Yesterday, Orange County Register subscribers opened up their newspaper and saw something unfamiliar: a black man. Kidding!
(No, not really, given the county's embarrassingly low African-American community.)
Actually, who they saw was Bill Johnson, a former columnist for the Reg during the 1990s who made a name for himself in Denver as an award-winning columnist for the Rocky Mountain News and the Denver Post and is now back at Grand Avenue, ready to give voice to the voiceless.

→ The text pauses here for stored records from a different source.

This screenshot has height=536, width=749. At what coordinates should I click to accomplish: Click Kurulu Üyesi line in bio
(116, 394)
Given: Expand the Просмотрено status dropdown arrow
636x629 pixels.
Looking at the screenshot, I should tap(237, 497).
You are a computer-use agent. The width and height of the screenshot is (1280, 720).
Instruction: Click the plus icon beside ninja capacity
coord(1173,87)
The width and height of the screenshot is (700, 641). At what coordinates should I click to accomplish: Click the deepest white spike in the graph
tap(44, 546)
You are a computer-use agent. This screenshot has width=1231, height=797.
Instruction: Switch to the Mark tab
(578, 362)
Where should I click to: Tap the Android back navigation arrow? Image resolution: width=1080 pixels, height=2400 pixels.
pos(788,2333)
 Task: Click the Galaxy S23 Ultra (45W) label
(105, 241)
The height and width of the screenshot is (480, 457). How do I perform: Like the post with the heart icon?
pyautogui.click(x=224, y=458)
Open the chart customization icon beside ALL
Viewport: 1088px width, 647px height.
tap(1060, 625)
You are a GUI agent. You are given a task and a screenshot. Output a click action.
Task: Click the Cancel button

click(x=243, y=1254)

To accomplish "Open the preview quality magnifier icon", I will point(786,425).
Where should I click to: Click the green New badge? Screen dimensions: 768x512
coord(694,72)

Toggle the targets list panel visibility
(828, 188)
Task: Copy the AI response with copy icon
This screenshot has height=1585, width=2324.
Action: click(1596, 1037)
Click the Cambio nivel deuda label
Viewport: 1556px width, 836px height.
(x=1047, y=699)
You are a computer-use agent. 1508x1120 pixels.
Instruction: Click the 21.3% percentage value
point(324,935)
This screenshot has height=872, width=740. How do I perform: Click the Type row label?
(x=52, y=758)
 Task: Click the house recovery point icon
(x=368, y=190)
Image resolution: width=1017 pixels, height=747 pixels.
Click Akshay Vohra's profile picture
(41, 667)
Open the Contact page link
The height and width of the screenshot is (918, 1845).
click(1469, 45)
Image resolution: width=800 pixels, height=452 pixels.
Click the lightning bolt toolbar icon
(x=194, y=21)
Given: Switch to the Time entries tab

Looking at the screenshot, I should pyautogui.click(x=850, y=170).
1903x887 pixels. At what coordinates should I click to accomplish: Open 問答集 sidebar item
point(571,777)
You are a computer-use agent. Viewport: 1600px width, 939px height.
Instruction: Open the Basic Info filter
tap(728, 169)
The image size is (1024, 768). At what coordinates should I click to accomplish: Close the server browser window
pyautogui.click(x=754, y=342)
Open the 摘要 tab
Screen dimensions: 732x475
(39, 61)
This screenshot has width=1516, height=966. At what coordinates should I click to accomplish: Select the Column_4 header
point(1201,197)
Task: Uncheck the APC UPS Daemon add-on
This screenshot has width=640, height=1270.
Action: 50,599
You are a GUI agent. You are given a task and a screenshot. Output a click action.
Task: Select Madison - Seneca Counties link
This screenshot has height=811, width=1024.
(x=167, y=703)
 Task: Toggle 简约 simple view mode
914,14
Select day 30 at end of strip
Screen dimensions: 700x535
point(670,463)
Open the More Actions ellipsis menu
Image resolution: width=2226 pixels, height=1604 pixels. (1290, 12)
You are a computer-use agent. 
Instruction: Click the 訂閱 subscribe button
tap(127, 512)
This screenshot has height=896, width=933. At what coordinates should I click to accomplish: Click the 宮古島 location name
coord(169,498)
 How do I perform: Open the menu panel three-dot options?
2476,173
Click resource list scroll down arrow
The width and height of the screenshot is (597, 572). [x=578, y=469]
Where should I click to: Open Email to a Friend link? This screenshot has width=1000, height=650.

That's the spin, at least, that the regime of owner Aaron Kushner is pushing out to its readers.
But even a cursory Google search finds that Johnson's time in Denver was usually under a cloud of controversy involving factual errors and outright fabrications–including one notorious column that involved Johnson's previous days at the Register that's either an outright lie, or an embarrassing display of ignorance of the county he's now supposed to cover three times a week.
Here a paragraph summarizing some of Johnson's fuckups, as long chronicled by our sister paper in Denver, Westword, in a story criticizing Johnson for a column that had five errors in it:
In December 1999, [Johnson] published a column based on a letter from a dead cop who turned out to be a fictional Internet creation.
In July 2005, he published a column mentioning an anti-abortion
protester who'd supposedly threatened his life over a two-year period
when he lived in Southern California; the following September, in a
followup piece, he conceded that he couldn't prove he'd written about this incident,
as he'd claimed in print. And in January 2006, he wrote a column in
which he said he'd witnessed a wacky incident prior to a Denver
Broncos-Pittsburgh Steelers playoff game when he actually saw it on TV — something the Rocky acknowledged in a correction the following month.
About that abortion column: Johnson claimed in a 2005 piece that an anti-abortion protestor who had threatened to kill him after he wrote about her while working as a Register columnist was in Denver and spooked him out.
“The woman from Fullerton Road in Southern California is here this week,” Johnson wrote then. “At least I am almost certain it is her. I used to pass her every morning on my way to work, a woman who stood on a street corner outside an abortion clinic virtually in the shadows of Disneyland holding high these same pictures of aborted fetuses.”
Of course, any Orange County resident who read that paragraph immediately knows what a crock of shit it is. Fullerton Road is not in Orange County, there are no abortion clinics off of Fullerton Road, and even if there were, Fullerton Road–whose closest point to Orange County is when it's in La Habra Heights–is about as “virtually in the shadows of Disneyland” as San Clemente.
When pressed on this discrepancy by Westword writer Michael Roberts (the Moxley of Denver), Johnson admitted that he couldn't find a copy of the column that supposedly set off this woman (nor does it show up on the Lexis-Nexis database that keeps such records) but insisted the woman existed, telling Roberts that he believed “if you go by that Fullerton abortion clinic, that woman is still standing outside every morning.”
Of course, any Orange County resident who read that sentence immediately knows what a crock of shit it is. There are no abortion clinics in Fullerton, a fact Johnson eventually admitted to Roberts. Johnson had to issue a mea culpa over the whole mess but wasn't disciplined by the Rocky Mountain News, which no longer exists.
Interestingly, Johnson devoted his first Register column to something that no longer exists in Orange County: the old-school Disneyland sign. He finally found the shadows!
Johnson eventually left the News for the Post after the former folded, but left the Post under mysterious circumstances last year. “Bill was looking to do something else and I think he felt he had run his course as a columnist,” the Post's editor told Roberts. “I respect his decision to walk away.”
Code for: we wanted his ass outtta there.
And now Johnson pops up in OC, suddenly refreshed, suddenly wanting to get back on the columnist course? Um, yeah…so we'll leave you with the words of Roberts on Johnson:
The Rocky continues to provide Johnson with a prime slot in its pages, and he regularly rewards the tabloid with mistake after mistake after mistake. In one [column] about Johnson blunders, I wondered if the columnist keeps getting away with such mediocrity because he has nude photos of Rocky executives. At this point, though, I suspect that his superiors have simply tuned out his sad pattern of factual offenses. If that's the case, readers are being punished, while Johnson continues to get off scot-free.